■ **REQUIRED WORK**: Reproduce the complete set of records, exactly as they appear.

■ **RECORD EXTRACTS**:
┄┄┄┄┄┄

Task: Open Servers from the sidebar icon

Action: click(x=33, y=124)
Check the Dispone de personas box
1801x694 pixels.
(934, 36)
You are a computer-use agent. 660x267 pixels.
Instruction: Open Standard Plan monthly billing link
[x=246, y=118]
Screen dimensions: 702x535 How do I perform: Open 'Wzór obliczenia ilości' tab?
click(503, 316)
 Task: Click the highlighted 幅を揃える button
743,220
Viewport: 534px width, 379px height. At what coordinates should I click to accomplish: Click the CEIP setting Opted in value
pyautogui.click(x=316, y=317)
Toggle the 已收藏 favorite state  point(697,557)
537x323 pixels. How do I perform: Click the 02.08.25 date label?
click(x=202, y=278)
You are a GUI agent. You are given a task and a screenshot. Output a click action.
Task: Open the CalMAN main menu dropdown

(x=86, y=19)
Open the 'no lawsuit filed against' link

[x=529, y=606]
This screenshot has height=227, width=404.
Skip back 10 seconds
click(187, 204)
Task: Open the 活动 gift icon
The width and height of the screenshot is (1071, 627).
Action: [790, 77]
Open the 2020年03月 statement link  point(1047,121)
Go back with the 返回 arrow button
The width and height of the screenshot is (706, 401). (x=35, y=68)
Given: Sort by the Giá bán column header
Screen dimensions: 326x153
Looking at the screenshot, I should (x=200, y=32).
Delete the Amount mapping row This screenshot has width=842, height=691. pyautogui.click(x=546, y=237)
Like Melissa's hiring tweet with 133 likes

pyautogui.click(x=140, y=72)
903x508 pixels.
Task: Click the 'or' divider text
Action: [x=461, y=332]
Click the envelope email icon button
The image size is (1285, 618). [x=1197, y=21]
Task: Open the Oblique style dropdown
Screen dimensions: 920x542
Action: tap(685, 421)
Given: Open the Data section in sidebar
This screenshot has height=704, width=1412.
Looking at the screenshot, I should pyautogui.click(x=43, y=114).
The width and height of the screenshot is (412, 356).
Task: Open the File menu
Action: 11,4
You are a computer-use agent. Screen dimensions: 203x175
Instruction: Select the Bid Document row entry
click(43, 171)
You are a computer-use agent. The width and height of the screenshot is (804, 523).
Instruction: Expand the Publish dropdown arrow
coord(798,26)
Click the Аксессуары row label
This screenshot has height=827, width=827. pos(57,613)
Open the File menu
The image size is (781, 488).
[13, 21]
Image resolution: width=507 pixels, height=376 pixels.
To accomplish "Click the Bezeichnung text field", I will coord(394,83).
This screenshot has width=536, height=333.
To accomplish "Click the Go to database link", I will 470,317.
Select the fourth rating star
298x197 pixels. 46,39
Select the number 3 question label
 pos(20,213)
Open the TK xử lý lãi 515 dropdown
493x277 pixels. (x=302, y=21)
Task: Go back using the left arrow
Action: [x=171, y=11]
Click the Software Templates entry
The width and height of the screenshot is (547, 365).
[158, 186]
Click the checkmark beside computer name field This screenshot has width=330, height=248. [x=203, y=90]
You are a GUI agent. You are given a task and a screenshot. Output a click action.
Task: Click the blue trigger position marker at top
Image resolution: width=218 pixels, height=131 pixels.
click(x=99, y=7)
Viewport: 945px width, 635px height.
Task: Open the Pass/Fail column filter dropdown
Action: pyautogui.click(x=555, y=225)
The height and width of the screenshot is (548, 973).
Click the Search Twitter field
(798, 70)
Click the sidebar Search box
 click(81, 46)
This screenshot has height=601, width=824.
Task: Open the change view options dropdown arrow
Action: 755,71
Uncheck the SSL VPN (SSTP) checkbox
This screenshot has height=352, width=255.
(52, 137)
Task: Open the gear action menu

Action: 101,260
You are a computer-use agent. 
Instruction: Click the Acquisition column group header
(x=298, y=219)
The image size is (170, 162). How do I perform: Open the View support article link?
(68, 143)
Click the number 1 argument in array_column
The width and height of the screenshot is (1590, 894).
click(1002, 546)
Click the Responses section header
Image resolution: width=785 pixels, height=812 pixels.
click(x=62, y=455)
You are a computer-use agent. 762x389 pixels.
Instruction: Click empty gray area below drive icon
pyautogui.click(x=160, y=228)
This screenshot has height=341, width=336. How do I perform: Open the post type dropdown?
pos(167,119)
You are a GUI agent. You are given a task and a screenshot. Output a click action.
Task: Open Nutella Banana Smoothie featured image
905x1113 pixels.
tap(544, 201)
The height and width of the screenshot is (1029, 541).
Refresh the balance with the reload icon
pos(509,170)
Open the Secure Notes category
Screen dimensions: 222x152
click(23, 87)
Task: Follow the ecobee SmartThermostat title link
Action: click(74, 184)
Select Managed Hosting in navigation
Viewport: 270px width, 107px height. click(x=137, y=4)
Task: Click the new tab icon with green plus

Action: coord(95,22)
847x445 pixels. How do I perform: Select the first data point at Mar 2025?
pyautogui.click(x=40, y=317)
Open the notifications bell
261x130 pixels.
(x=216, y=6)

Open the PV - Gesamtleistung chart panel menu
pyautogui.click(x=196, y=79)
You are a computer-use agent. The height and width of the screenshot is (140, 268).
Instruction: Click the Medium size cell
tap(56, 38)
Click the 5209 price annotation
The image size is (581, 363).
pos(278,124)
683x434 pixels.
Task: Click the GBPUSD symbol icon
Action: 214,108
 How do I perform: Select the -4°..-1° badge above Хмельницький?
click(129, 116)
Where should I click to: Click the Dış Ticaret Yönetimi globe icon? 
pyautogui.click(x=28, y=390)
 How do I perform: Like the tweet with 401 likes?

┄┄┄┄┄┄

■ **WRITTEN RESPONSE**:
Task: Open Servers from the sidebar icon

Action: click(x=33, y=124)
Check the Dispone de personas box
1801x694 pixels.
(934, 36)
You are a computer-use agent. 660x267 pixels.
Instruction: Open Standard Plan monthly billing link
[x=246, y=118]
Screen dimensions: 702x535 How do I perform: Open 'Wzór obliczenia ilości' tab?
click(503, 316)
 Task: Click the highlighted 幅を揃える button
743,220
Viewport: 534px width, 379px height. At what coordinates should I click to accomplish: Click the CEIP setting Opted in value
pyautogui.click(x=316, y=317)
Toggle the 已收藏 favorite state  point(697,557)
537x323 pixels. How do I perform: Click the 02.08.25 date label?
click(x=202, y=278)
You are a GUI agent. You are given a task and a screenshot. Output a click action.
Task: Open the CalMAN main menu dropdown

(x=86, y=19)
Open the 'no lawsuit filed against' link

[x=529, y=606]
This screenshot has height=227, width=404.
Skip back 10 seconds
click(187, 204)
Task: Open the 活动 gift icon
The width and height of the screenshot is (1071, 627).
Action: [790, 77]
Open the 2020年03月 statement link  point(1047,121)
Go back with the 返回 arrow button
The width and height of the screenshot is (706, 401). (x=35, y=68)
Given: Sort by the Giá bán column header
Screen dimensions: 326x153
Looking at the screenshot, I should (x=200, y=32).
Delete the Amount mapping row This screenshot has width=842, height=691. pyautogui.click(x=546, y=237)
Like Melissa's hiring tweet with 133 likes

pyautogui.click(x=140, y=72)
903x508 pixels.
Task: Click the 'or' divider text
Action: [x=461, y=332]
Click the envelope email icon button
The image size is (1285, 618). [x=1197, y=21]
Task: Open the Oblique style dropdown
Screen dimensions: 920x542
Action: tap(685, 421)
Given: Open the Data section in sidebar
This screenshot has height=704, width=1412.
Looking at the screenshot, I should pyautogui.click(x=43, y=114).
The width and height of the screenshot is (412, 356).
Task: Open the File menu
Action: 11,4
You are a computer-use agent. Screen dimensions: 203x175
Instruction: Select the Bid Document row entry
click(43, 171)
You are a computer-use agent. The width and height of the screenshot is (804, 523).
Instruction: Expand the Publish dropdown arrow
coord(798,26)
Click the Аксессуары row label
This screenshot has height=827, width=827. pos(57,613)
Open the File menu
The image size is (781, 488).
[13, 21]
Image resolution: width=507 pixels, height=376 pixels.
To accomplish "Click the Bezeichnung text field", I will coord(394,83).
This screenshot has width=536, height=333.
To accomplish "Click the Go to database link", I will 470,317.
Select the fourth rating star
298x197 pixels. 46,39
Select the number 3 question label
 pos(20,213)
Open the TK xử lý lãi 515 dropdown
493x277 pixels. (x=302, y=21)
Task: Go back using the left arrow
Action: [x=171, y=11]
Click the Software Templates entry
The width and height of the screenshot is (547, 365).
[158, 186]
Click the checkmark beside computer name field This screenshot has width=330, height=248. [x=203, y=90]
You are a GUI agent. You are given a task and a screenshot. Output a click action.
Task: Click the blue trigger position marker at top
Image resolution: width=218 pixels, height=131 pixels.
click(x=99, y=7)
Viewport: 945px width, 635px height.
Task: Open the Pass/Fail column filter dropdown
Action: pyautogui.click(x=555, y=225)
The height and width of the screenshot is (548, 973).
Click the Search Twitter field
(798, 70)
Click the sidebar Search box
 click(81, 46)
This screenshot has height=601, width=824.
Task: Open the change view options dropdown arrow
Action: 755,71
Uncheck the SSL VPN (SSTP) checkbox
This screenshot has height=352, width=255.
(52, 137)
Task: Open the gear action menu

Action: 101,260
You are a computer-use agent. 
Instruction: Click the Acquisition column group header
(x=298, y=219)
The image size is (170, 162). How do I perform: Open the View support article link?
(68, 143)
Click the number 1 argument in array_column
The width and height of the screenshot is (1590, 894).
click(1002, 546)
Click the Responses section header
Image resolution: width=785 pixels, height=812 pixels.
click(x=62, y=455)
You are a computer-use agent. 762x389 pixels.
Instruction: Click empty gray area below drive icon
pyautogui.click(x=160, y=228)
This screenshot has height=341, width=336. How do I perform: Open the post type dropdown?
pos(167,119)
You are a GUI agent. You are given a task and a screenshot. Output a click action.
Task: Open Nutella Banana Smoothie featured image
905x1113 pixels.
tap(544, 201)
The height and width of the screenshot is (1029, 541).
Refresh the balance with the reload icon
pos(509,170)
Open the Secure Notes category
Screen dimensions: 222x152
click(23, 87)
Task: Follow the ecobee SmartThermostat title link
Action: click(74, 184)
Select Managed Hosting in navigation
Viewport: 270px width, 107px height. click(x=137, y=4)
Task: Click the new tab icon with green plus

Action: coord(95,22)
847x445 pixels. How do I perform: Select the first data point at Mar 2025?
pyautogui.click(x=40, y=317)
Open the notifications bell
261x130 pixels.
(x=216, y=6)

Open the PV - Gesamtleistung chart panel menu
pyautogui.click(x=196, y=79)
You are a computer-use agent. The height and width of the screenshot is (140, 268).
Instruction: Click the Medium size cell
tap(56, 38)
Click the 5209 price annotation
The image size is (581, 363).
pos(278,124)
683x434 pixels.
Task: Click the GBPUSD symbol icon
Action: 214,108
 How do I perform: Select the -4°..-1° badge above Хмельницький?
click(129, 116)
Where should I click to: Click the Dış Ticaret Yönetimi globe icon? 
pyautogui.click(x=28, y=390)
 How do I perform: Like the tweet with 401 likes?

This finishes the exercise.